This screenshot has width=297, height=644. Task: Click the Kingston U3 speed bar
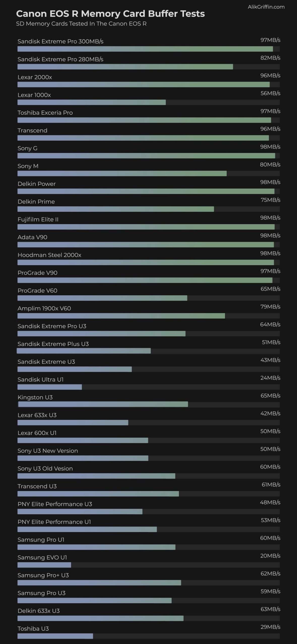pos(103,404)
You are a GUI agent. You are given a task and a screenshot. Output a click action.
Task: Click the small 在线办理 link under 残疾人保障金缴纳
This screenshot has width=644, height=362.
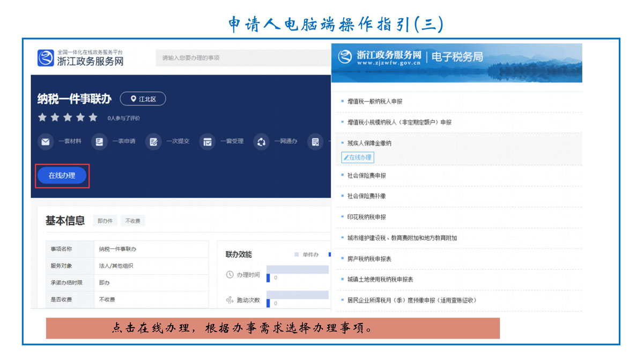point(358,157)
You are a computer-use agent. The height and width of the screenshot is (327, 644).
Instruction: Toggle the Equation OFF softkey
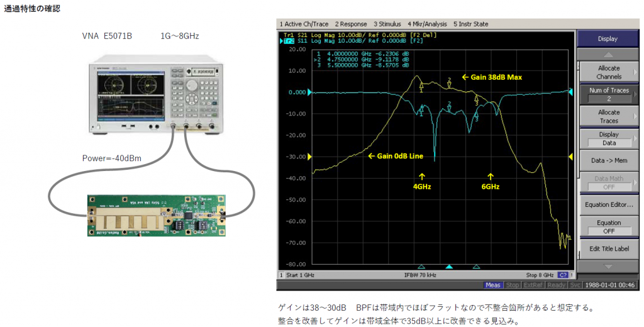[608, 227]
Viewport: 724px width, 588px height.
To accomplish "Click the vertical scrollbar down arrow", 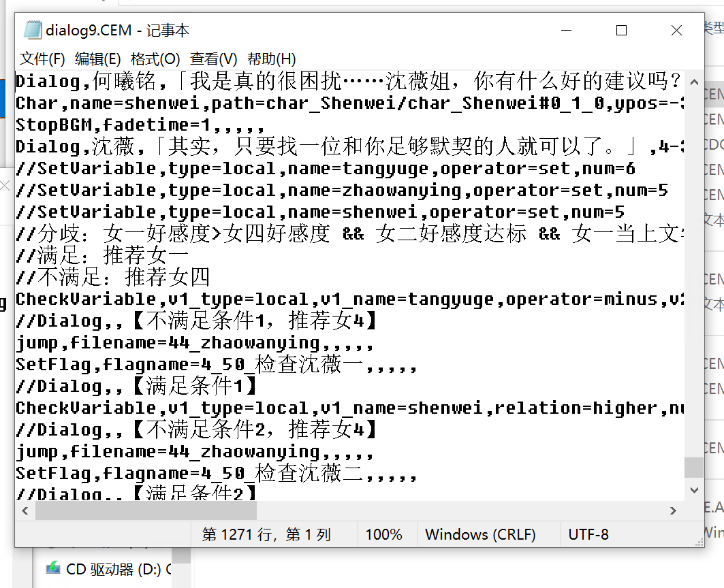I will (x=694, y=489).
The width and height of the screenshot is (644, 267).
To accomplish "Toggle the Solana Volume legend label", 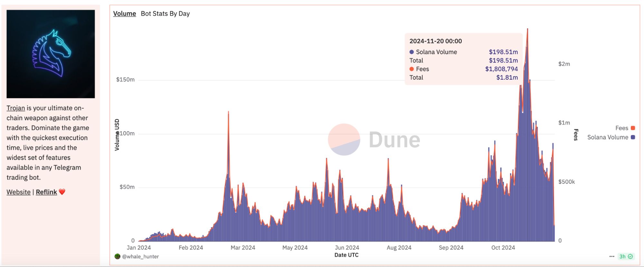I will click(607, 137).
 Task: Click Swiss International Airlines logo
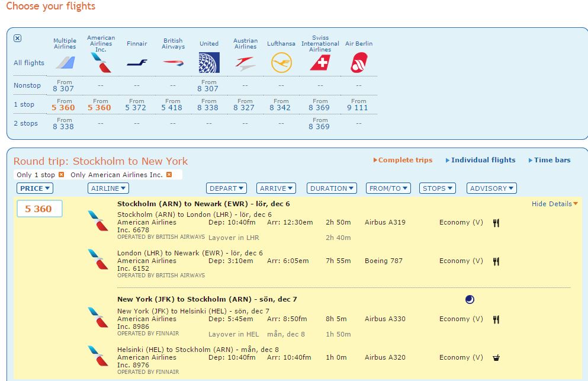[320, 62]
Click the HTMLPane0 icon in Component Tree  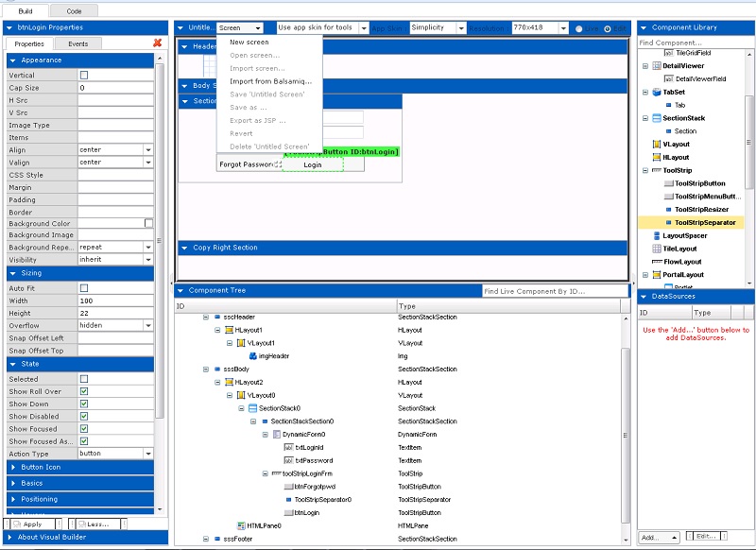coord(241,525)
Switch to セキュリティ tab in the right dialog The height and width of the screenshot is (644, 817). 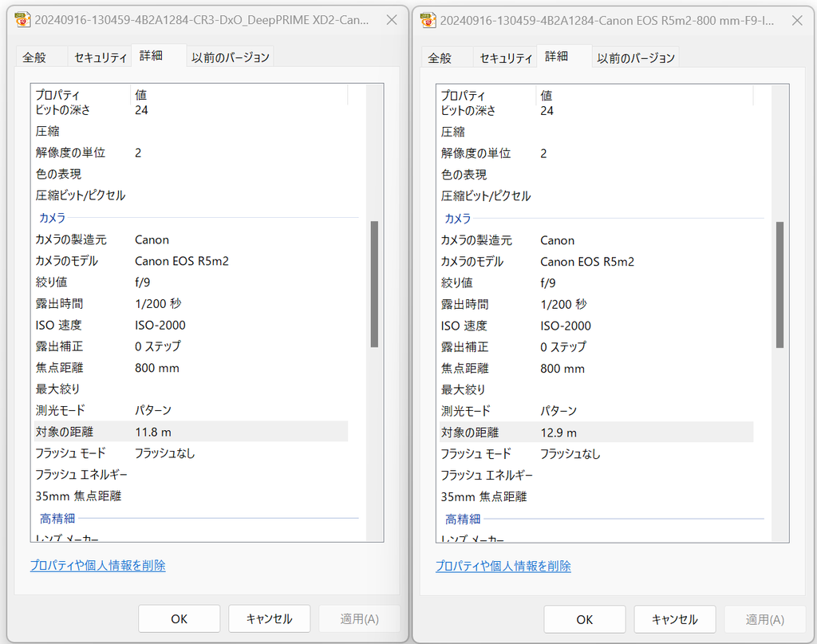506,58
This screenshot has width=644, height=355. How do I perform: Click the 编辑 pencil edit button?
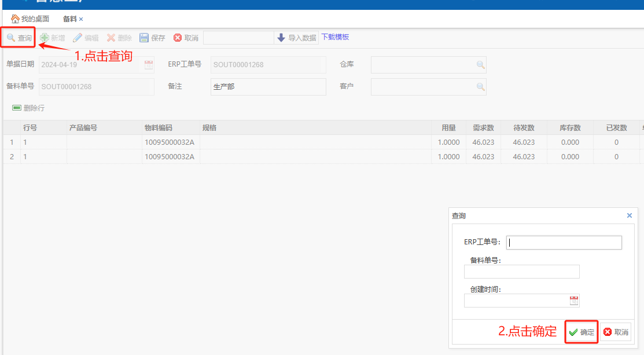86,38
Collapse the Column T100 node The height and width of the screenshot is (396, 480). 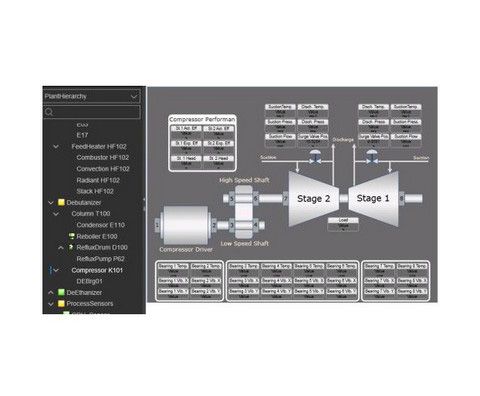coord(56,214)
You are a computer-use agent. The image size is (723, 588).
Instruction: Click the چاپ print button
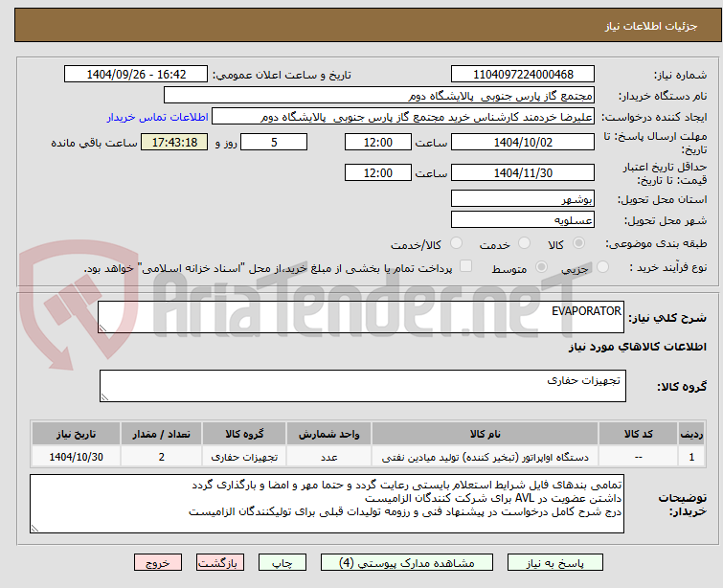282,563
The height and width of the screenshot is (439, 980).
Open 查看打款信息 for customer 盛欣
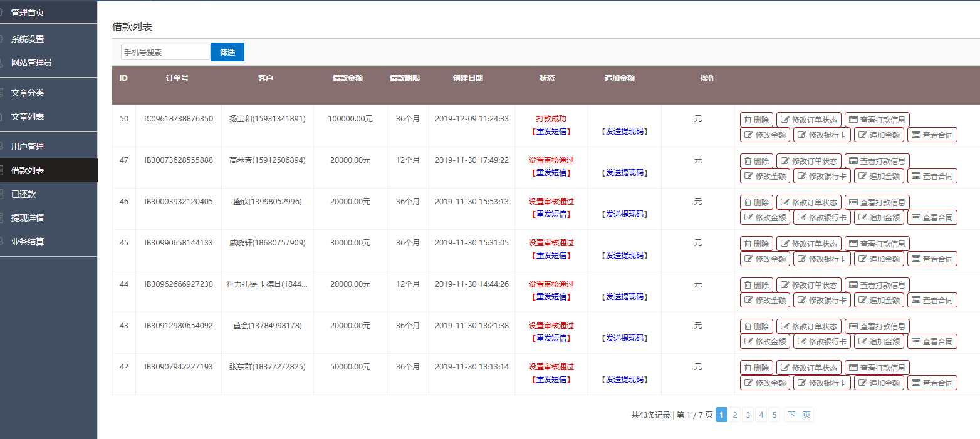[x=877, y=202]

§ **What is expected**:
Return every line of the material in which the word "computer" is found.

§ **Result for this exercise**:
You are a computer-use agent. The height and width of the screenshot is (327, 644).
You are a computer-use agent. The image size is (723, 588).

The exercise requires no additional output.